CBCT Radiomics for Cardiovascular Risk Prediction
Tags: Machine Learning · Medical Imaging · Radiomics · CBCT · Healthcare AI · Python · Scikit-learn
This project investigates whether radiomic features extracted from dental Cone Beam CT (CBCT) scans can be used to predict major cardiovascular and cerebrovascular outcomes. Calcium deposits visible in head and neck CBCT scans are known indicators of systemic vascular disease, and this work explores their predictive value using machine learning.
Problem Motivation
Standard diagnostic tools for cardiovascular disease (e.g., stroke or myocardial infarction) require specialized equipment and clinical access. CBCT scans, however, are routinely collected in dental settings. Leveraging these scans for early risk prediction could enable low-cost, opportunistic screening in populations that otherwise lack access to advanced care.
Dataset
- 237 anonymized patients from Stony Brook University Hospital
- Paired CBCT scans and longitudinal medical histories
- ~112 radiomic features extracted from calcification regions
Methodology
- Radiomic feature extraction from segmented calcification regions
- Unsupervised analysis to identify feature correlations
- Feature selection via Information Gain (IG) and Recursive Feature Elimination (RFE)
- Supervised learning using SVMs, Random Forests, Neural Networks, and ensembles
- Binary and multiclass classification across multiple clinical outcomes
Predicted Outcomes
- Stroke
- Myocardial infarction
- Hypertension
- Low anticoagulant levels
- Future cardiac surgery
Results
Models trained on features selected via Recursive Feature Elimination achieved the strongest performance.
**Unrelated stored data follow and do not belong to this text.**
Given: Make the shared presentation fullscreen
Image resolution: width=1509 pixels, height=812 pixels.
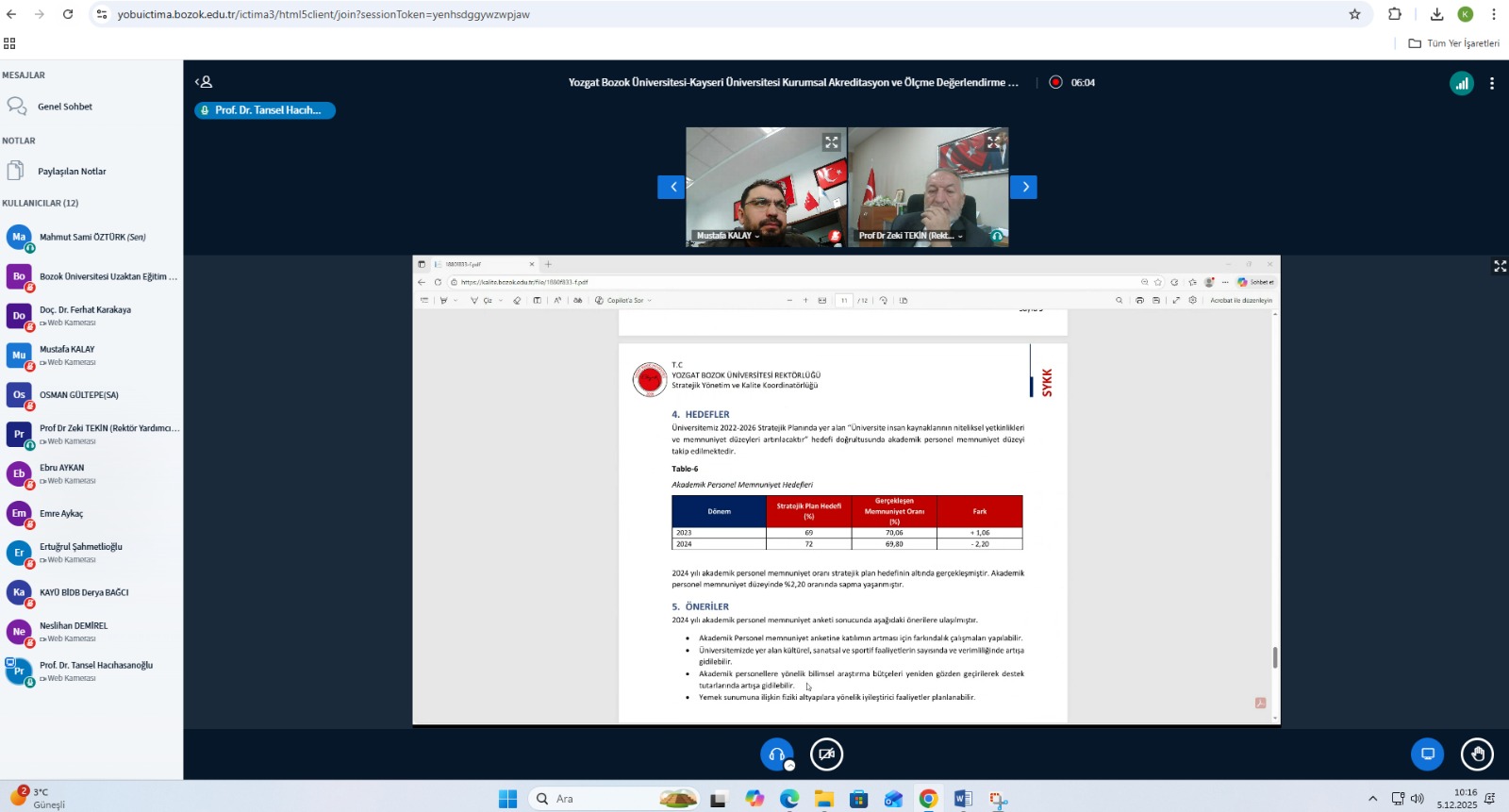Looking at the screenshot, I should tap(1500, 267).
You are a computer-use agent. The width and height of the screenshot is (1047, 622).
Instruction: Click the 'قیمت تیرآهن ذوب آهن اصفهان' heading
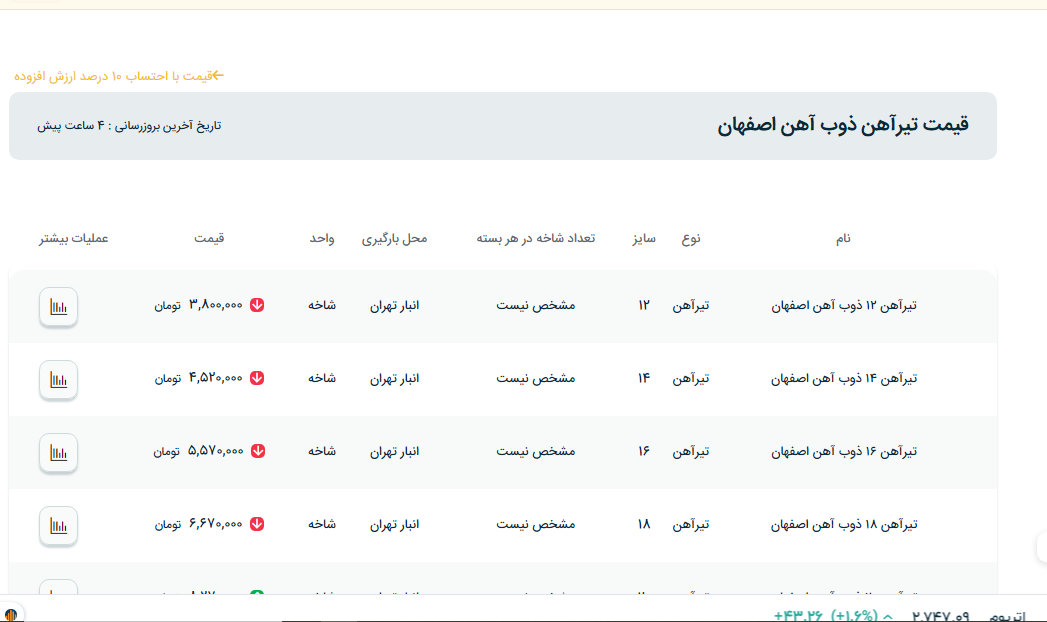[x=843, y=126]
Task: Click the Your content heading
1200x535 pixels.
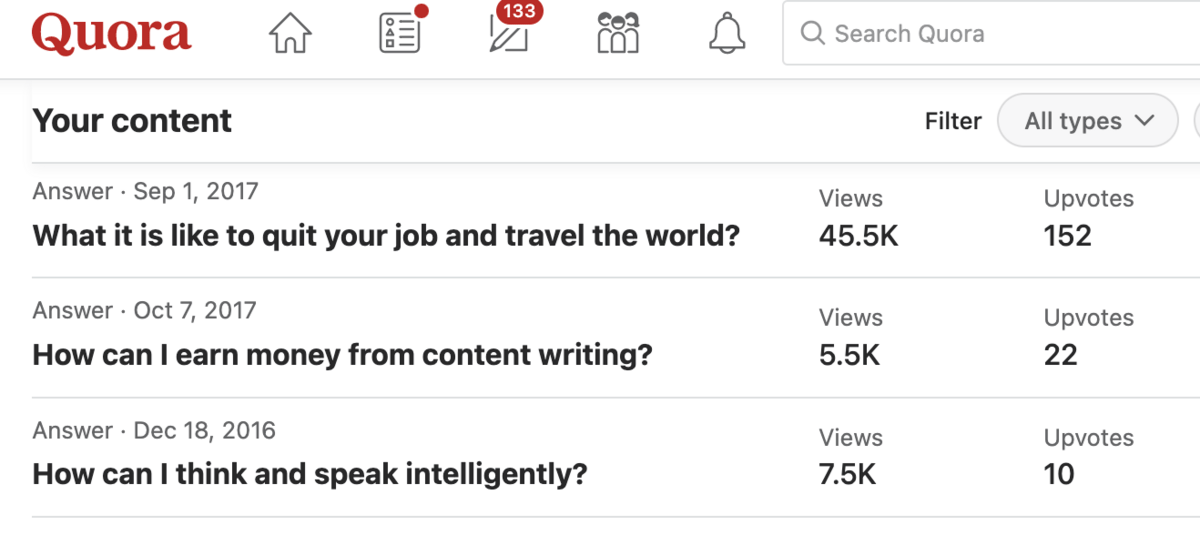Action: point(132,121)
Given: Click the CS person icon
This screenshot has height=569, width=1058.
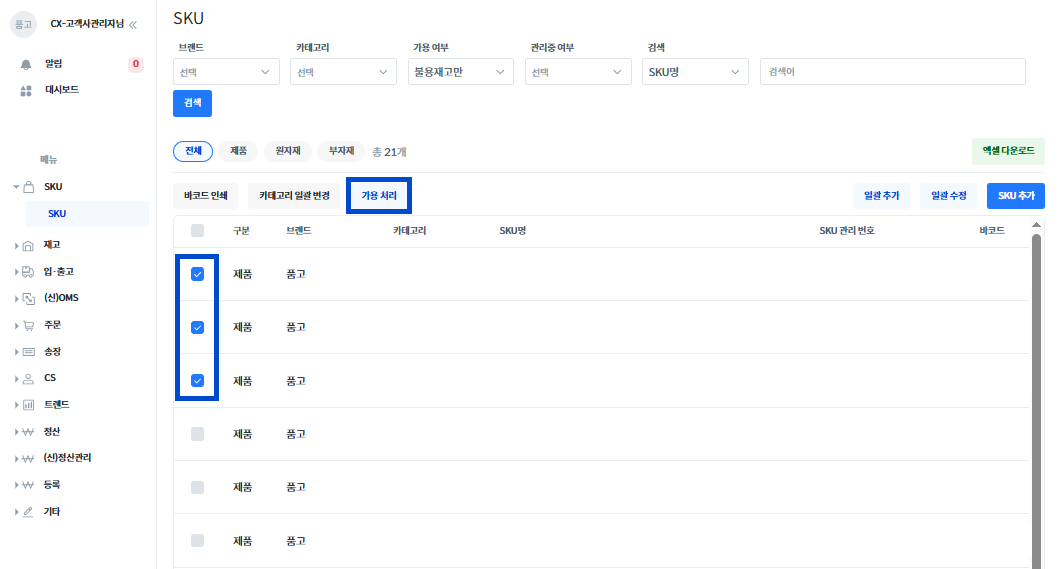Looking at the screenshot, I should (x=28, y=378).
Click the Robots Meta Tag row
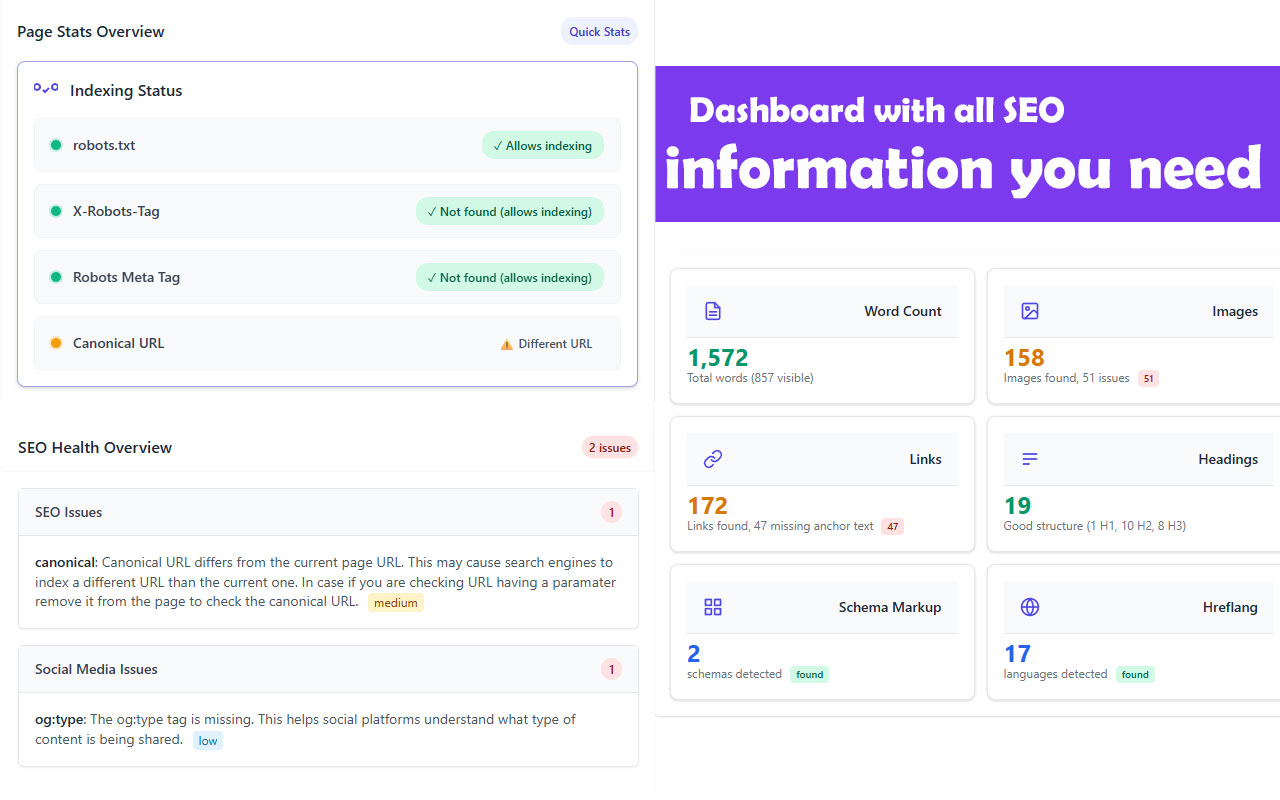The image size is (1280, 800). 327,277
Final binary classification accuracies included:
- Stroke: 88.23%
- Myocardial Infarction: 82.35%
- Hypertension: 91.31%
- Low Anticoagulants: 89.36%
- Cardiac Surgery: 86.54%
A multiclass model predicting all outcomes simultaneously achieved an accuracy of 70.6%.
Repository Structure
Allfeatures_*— Models trained using all extracted radiomic featuresInfoGainFeatures_*— Models trained on features selected via mutual informationRFE_*— Models trained on features selected via recursive feature eliminationRecursive_Feature_Elimination_*— Trait-specific RFE proceduresFeature_Selection_&_Initial_Training.ipynb— Feature extraction, IG selection, and baseline modelingFinal_Model_Optimizations.ipynb— Final hyperparameter tuning and evaluation
Impact
This work demonstrates the feasibility of predicting major cardiovascular outcomes using routinely collected dental imaging. It highlights the potential for CBCT-based opportunistic screening pipelines that augment traditional healthcare workflows with data-driven risk assessment.